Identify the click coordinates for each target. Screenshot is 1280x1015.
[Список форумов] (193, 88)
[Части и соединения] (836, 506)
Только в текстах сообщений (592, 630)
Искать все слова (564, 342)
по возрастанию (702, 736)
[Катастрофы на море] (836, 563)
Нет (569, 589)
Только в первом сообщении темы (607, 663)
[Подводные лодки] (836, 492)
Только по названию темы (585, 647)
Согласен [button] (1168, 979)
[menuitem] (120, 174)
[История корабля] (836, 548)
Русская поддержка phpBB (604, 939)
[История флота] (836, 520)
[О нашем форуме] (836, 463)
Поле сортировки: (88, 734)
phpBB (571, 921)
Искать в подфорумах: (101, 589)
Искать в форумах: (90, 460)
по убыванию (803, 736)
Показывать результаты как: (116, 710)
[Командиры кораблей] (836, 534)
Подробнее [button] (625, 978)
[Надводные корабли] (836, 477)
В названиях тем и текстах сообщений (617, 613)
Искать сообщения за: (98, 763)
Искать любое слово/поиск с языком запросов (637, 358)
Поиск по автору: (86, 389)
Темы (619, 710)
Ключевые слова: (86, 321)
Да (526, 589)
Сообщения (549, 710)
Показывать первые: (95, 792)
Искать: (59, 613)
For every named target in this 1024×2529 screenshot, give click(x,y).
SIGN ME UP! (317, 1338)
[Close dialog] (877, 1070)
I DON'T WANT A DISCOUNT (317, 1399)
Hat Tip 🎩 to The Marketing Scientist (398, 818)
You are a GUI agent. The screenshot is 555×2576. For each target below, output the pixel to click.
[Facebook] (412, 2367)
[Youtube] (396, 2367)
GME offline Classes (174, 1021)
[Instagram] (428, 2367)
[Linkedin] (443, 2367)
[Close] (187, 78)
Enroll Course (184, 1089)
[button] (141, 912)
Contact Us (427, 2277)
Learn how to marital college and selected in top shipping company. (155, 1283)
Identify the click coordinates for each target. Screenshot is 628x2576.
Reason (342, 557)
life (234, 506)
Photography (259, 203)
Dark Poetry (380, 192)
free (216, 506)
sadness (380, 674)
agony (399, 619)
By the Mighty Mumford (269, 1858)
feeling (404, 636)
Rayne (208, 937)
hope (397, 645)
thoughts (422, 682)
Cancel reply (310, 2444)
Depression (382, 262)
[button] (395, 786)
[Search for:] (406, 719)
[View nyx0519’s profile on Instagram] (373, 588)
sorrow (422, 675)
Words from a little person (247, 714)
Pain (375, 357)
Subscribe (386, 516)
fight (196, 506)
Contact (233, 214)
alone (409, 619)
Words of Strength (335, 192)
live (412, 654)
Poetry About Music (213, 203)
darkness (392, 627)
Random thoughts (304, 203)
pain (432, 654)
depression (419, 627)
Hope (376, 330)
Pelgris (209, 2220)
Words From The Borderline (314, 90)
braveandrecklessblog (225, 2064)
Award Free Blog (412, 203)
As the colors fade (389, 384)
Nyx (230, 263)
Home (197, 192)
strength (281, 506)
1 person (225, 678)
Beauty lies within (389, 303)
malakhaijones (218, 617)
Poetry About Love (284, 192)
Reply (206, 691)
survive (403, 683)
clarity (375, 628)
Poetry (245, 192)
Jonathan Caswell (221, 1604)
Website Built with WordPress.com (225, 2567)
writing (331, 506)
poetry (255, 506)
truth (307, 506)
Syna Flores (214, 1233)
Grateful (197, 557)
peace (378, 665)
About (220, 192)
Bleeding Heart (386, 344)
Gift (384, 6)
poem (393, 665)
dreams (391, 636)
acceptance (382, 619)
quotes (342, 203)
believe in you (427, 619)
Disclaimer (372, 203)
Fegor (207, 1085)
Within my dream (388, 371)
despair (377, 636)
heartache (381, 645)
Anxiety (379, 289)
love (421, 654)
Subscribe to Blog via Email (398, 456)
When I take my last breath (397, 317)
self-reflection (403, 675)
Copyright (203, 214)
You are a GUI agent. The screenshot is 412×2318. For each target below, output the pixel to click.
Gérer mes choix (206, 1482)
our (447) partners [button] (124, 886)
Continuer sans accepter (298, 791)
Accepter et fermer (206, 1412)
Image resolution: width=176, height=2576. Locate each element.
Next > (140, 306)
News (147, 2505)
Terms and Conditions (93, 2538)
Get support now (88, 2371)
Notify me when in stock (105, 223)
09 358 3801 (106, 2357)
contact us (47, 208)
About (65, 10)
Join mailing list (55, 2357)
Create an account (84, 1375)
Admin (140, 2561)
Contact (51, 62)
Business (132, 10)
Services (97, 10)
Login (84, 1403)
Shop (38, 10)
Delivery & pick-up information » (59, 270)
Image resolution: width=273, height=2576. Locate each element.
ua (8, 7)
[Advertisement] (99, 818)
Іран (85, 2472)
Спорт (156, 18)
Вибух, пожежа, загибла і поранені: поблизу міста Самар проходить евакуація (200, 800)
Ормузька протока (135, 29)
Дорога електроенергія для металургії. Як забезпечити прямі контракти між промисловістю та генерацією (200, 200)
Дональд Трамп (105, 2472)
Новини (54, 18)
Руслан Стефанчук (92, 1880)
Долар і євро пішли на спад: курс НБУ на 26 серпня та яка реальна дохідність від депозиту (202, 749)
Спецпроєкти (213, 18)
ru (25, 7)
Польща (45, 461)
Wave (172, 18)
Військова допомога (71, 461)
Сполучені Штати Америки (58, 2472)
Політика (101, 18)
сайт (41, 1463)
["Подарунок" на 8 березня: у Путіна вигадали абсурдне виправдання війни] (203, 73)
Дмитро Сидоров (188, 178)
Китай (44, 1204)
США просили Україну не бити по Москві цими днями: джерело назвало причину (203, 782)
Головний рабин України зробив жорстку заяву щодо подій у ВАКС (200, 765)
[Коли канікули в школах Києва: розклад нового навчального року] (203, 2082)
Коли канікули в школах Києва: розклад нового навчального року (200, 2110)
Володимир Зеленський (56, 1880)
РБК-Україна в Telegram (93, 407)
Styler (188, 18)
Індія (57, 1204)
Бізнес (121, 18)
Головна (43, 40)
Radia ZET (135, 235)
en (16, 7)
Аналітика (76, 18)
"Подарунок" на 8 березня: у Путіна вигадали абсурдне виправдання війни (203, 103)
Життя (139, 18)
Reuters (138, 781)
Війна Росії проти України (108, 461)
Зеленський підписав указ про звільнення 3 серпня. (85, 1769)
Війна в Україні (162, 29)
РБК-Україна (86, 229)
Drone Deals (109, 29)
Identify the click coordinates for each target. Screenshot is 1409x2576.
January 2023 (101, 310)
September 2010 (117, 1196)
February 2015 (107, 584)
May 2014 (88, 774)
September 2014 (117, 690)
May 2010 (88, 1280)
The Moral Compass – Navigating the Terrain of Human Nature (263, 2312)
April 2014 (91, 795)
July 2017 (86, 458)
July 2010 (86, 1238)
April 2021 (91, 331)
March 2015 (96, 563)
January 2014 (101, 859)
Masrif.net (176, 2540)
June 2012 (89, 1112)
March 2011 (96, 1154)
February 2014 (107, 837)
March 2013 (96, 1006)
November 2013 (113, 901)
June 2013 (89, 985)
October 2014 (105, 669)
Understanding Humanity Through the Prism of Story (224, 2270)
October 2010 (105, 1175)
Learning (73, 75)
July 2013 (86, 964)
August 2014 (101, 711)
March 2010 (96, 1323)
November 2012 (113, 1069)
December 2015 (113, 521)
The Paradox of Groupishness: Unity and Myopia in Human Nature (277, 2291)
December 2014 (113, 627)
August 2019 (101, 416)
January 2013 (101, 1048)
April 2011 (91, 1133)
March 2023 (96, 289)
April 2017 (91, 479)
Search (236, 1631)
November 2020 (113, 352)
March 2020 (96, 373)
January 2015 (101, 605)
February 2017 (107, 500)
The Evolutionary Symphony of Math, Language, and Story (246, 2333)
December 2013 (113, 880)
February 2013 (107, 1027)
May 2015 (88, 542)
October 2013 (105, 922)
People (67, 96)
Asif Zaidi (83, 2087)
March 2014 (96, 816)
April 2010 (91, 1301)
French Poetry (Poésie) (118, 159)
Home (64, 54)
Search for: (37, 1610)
=====
What the task asks » Looking at the data above, write out exactly the lines that start at the one containing "війни] (203, 73)" and end at the one containing "August 2014 (101, 711)"; include both and nothing beyond.

Your response »
["Подарунок" на 8 березня: у Путіна вигадали абсурдне виправдання війни] (203, 73)
Дмитро Сидоров (188, 178)
Китай (44, 1204)
США просили Україну не бити по Москві цими днями: джерело назвало причину (203, 782)
Головний рабин України зробив жорстку заяву щодо подій у ВАКС (200, 765)
[Коли канікули в школах Києва: розклад нового навчального року] (203, 2082)
Коли канікули в школах Києва: розклад нового навчального року (200, 2110)
Володимир Зеленський (56, 1880)
РБК-Україна в Telegram (93, 407)
Styler (188, 18)
Індія (57, 1204)
Бізнес (121, 18)
Головна (43, 40)
Radia ZET (135, 235)
en (16, 7)
Аналітика (76, 18)
"Подарунок" на 8 березня: у Путіна вигадали абсурдне виправдання війни (203, 103)
Життя (139, 18)
Reuters (138, 781)
Війна Росії проти України (108, 461)
Зеленський підписав указ про звільнення 3 серпня. (85, 1769)
Війна в Україні (162, 29)
РБК-Україна (86, 229)
Drone Deals (109, 29)
Identify the click coordinates for each target. Screenshot is 1409x2576.
January 2023 (101, 310)
September 2010 (117, 1196)
February 2015 (107, 584)
May 2014 (88, 774)
September 2014 (117, 690)
May 2010 (88, 1280)
The Moral Compass – Navigating the Terrain of Human Nature (263, 2312)
April 2014 (91, 795)
July 2017 (86, 458)
July 2010 (86, 1238)
April 2021 (91, 331)
March 2015 (96, 563)
January 2014 (101, 859)
Masrif.net (176, 2540)
June 2012 (89, 1112)
March 2011 (96, 1154)
February 2014 (107, 837)
March 2013 (96, 1006)
November 2013 (113, 901)
June 2013 (89, 985)
October 2014 (105, 669)
Understanding Humanity Through the Prism of Story (224, 2270)
October 2010 (105, 1175)
Learning (73, 75)
July 2013 (86, 964)
August 2014 (101, 711)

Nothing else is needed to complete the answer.